Pragmatic Feature Preferences: Learning Reward-Relevant Preferences from Human Input

Authors: Andi Peng, Yuying Sun, Tianmin Shu, David Abel

ICML 2024 | Conference PDF | Archive PDF | Plain Text | LLM Run Details

Reproducibility Variable Result LLM Response
Research Type Experimental We evaluate our approach on linear bandit settings in both visionand language-based domains. Results support the efficiency of our approach in quickly converging to accurate rewards with fewer comparisons vs. example-only labels.
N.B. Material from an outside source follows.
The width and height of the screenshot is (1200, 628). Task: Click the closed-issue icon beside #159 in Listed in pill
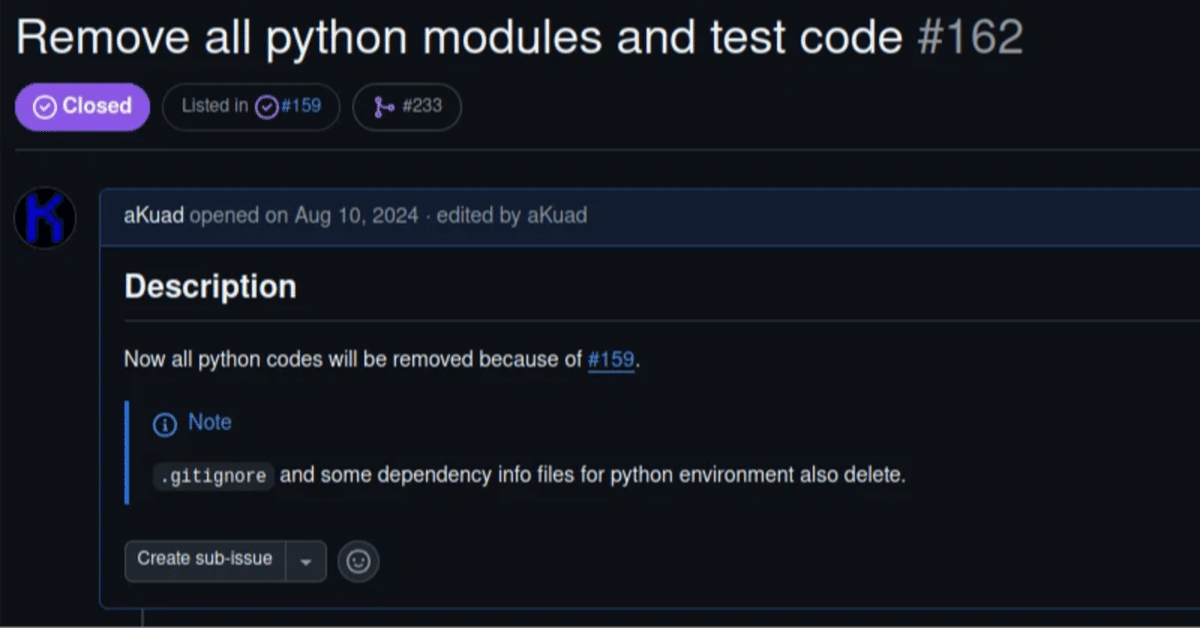[x=266, y=107]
Finally, we validate the real-world applicability with a behavioral experiment on a mushroom foraging task.
Researcher Affiliation Collaboration 1Massachusetts Institute of Technology 2Boston University 3Johns Hopkins University 4Google Deep Mind.
Pseudocode Yes Algorithm 1 Pragmatic Feature Preference Augmentation
Open Source Code Yes Code available at github.com/andipeng/feature-preference
Open Datasets Yes The original dataset can be found at github.com/jlin816/rewards-from-language.
Dataset Splits No The paper does not explicitly provide specific percentages or counts for training, validation, or test dataset splits. It mentions 'training reward models' but lacks the detailed split information required for reproducibility.
Hardware Specification No The paper does not specify any hardware components (e.g., CPU, GPU models, memory) used for running the experiments or training the models.
Software Dependencies No The paper mentions implementing reward models as 'linear networks' and prompting 'GPT-4', but it does not specify any other software libraries, frameworks, or their version numbers necessary for replication.
Experiment Setup Yes We implement all reward models as linear networks (single layer, no activations). Each feature predictor in the joint model is trained independently without sharing parameters, and their resulting outputs are concatenated and fed through a final layer for reward prediction. We swept possible β values and found 0.5 consistently achieved the best performance.